I am writing this post on our last night in Vancouver. We came up for the Maven Coalition Conference, Maven as in this site where I now post most of my content. The company had some smallish number of contributors and has expanded considerably via acquisition so the conference had a lot of attendees.
A big part of the conference was devoted to the extent to which many content providers had come to build businesses around Facebook and Google's platforms, lucrative businesses, but changes in how Facebook and Google (more specifically YouTube) do things had come to essentially wipe out these peoples' businesses. I am not in touch with all the specifics but there were a lot of people at the conference to whom this had happened so I believe it is a real thing. I would wonder whether or not people hurt by this did not do enough to, as Nassim Taleb might say, make themselves anti-fragile against some sort of adverse outcome. That is not an attempt to blame anyone but every business is is vulnerable to something. This has always been a side gig for me, I haven't made much directly from blogging but have been lucky enough to monetize it through other outlets (TheStreet.com and then AdvisorShares).
Taking every anecdote on its face and if you believe these companies are the Evil Empire, do you invest with them because they are dictating so many things or do you try to swim against that, finding companies that one way or another don't wield that sort of power and whom you believe are doing good things or maybe more likely are less evil.
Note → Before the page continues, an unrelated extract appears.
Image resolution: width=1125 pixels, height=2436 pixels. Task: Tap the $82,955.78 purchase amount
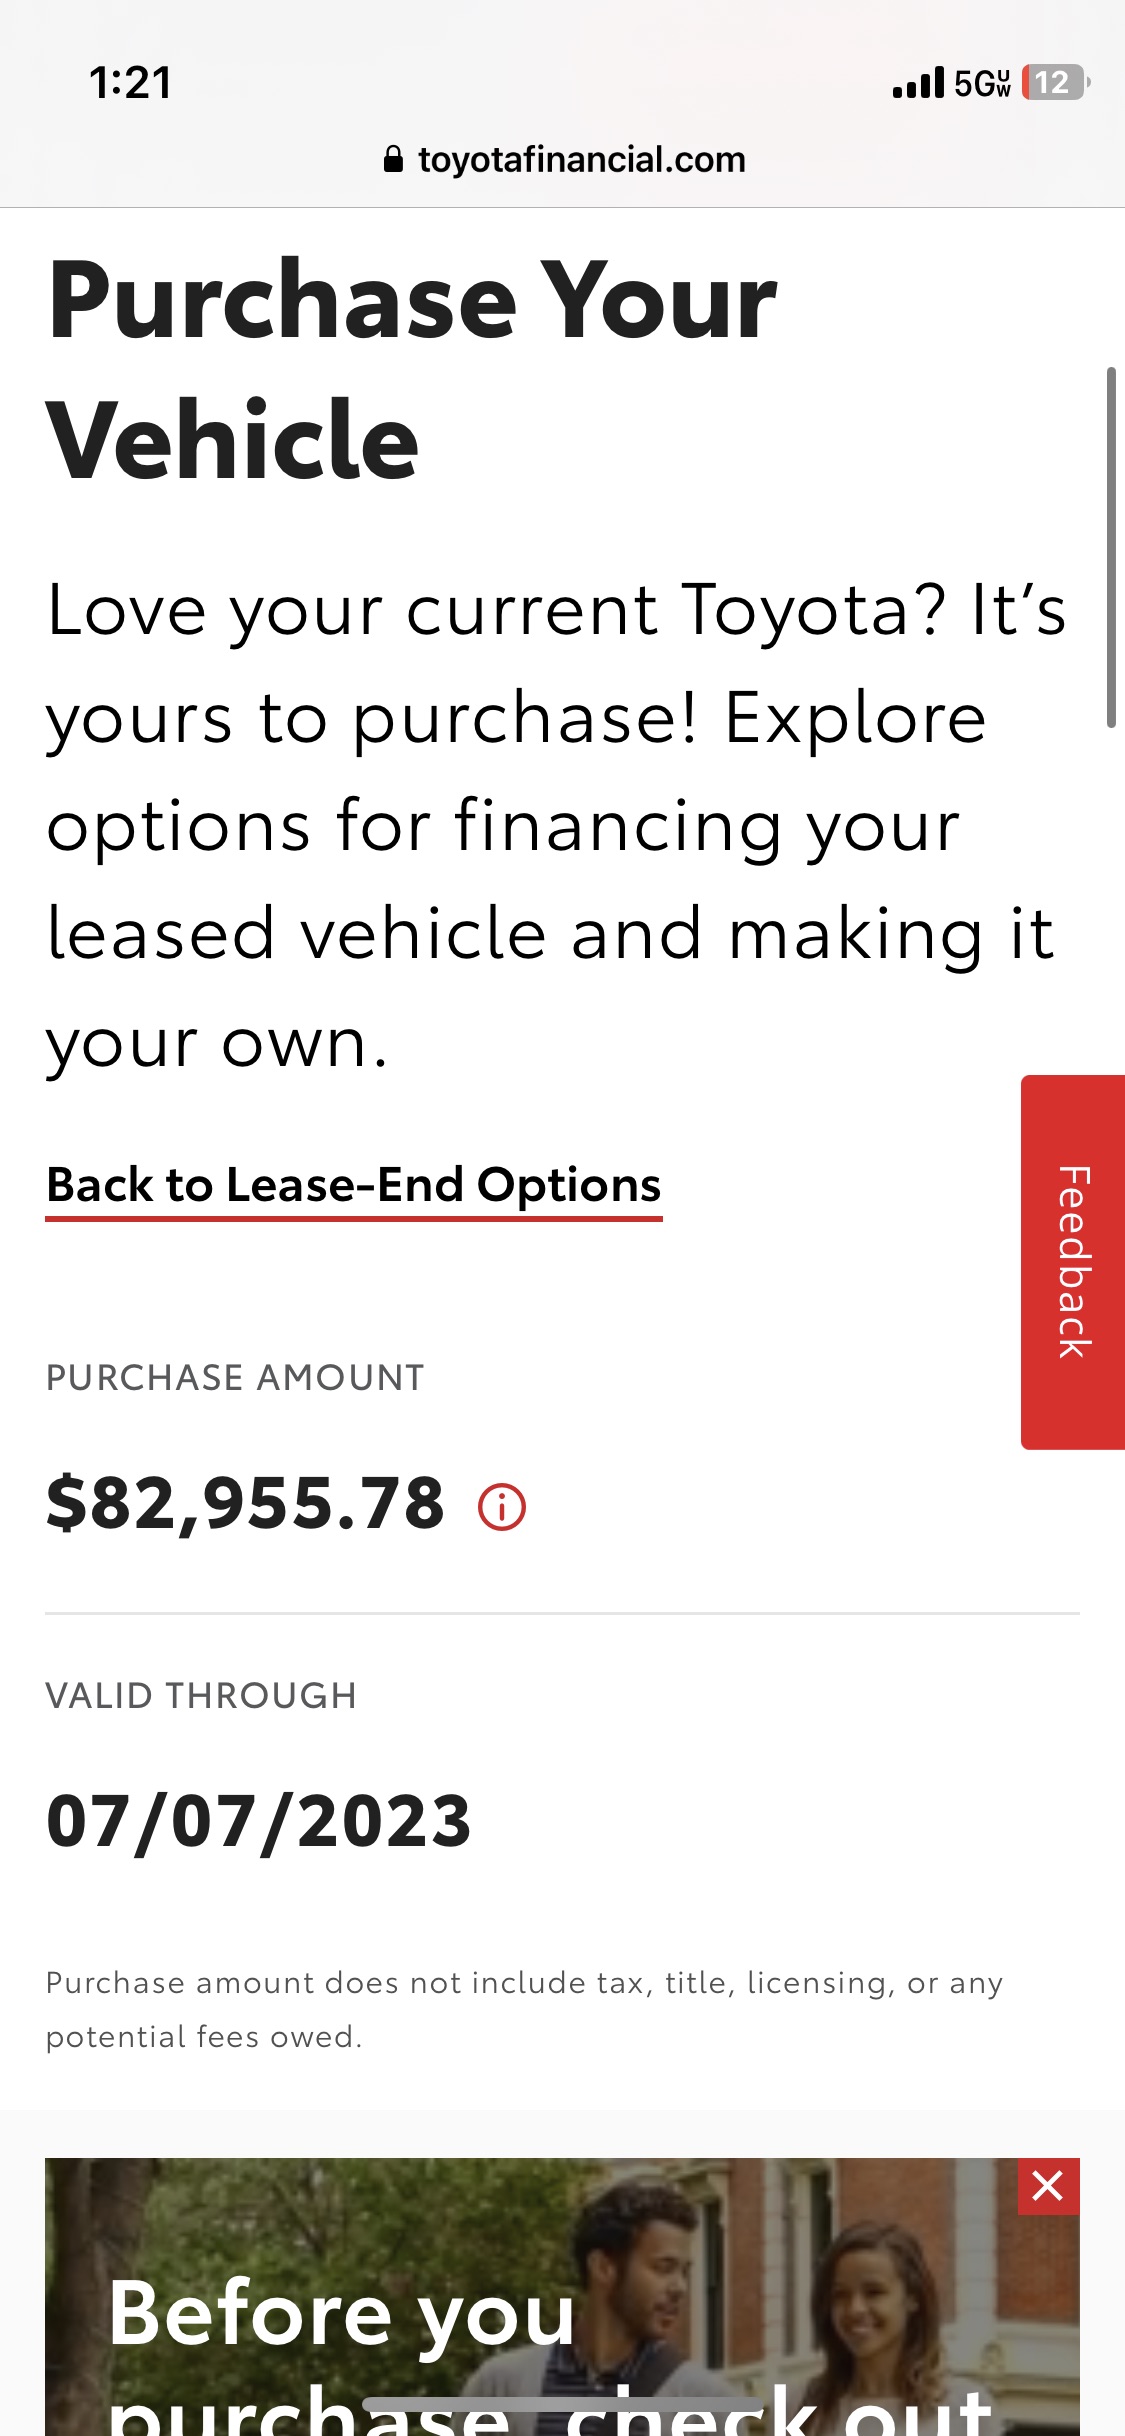point(246,1504)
There is no single right answer to this. The dilemma is not new. Monsanto is another similar story from a different realm, many people believed they were doing horrible things (I think many people still believe this but it seems to be less of a front burner issue). I certainly am not going to hold it against anyone who had a five-bagger in Facebook or made a ton from Monsanto (I owned the name for clients quite a few years back.
For now it would be difficult as a fund investor to avoid FB and GOOG, they obviously dominate the S&P 500 or any other domestic or global large index as well as any broad tech fund. A fund investor who really wanted to avoid these names could use sector funds for the sectors other than tech and use individual stocks for their tech exposure or they could use very narrow thematic ETFs. Examples could include one of the robotics funds (many clients own ROBO) or maybe the Amplify Online Retail ETF (IBUY). Again, just examples and there are others.
On a related note, iShares just launched a gun-free ETF (no makers of hand guns). This would quite obviously seem connected to the Parkland tragedy so it is not impossible that the Evil Empire story would evolve into funds that somehow avoid Facebook and Google.
I want to stress that any issue like this is one you need to decide for yourself, you should feel no pressure or guilt from anyone else, it is your money and your portfolio.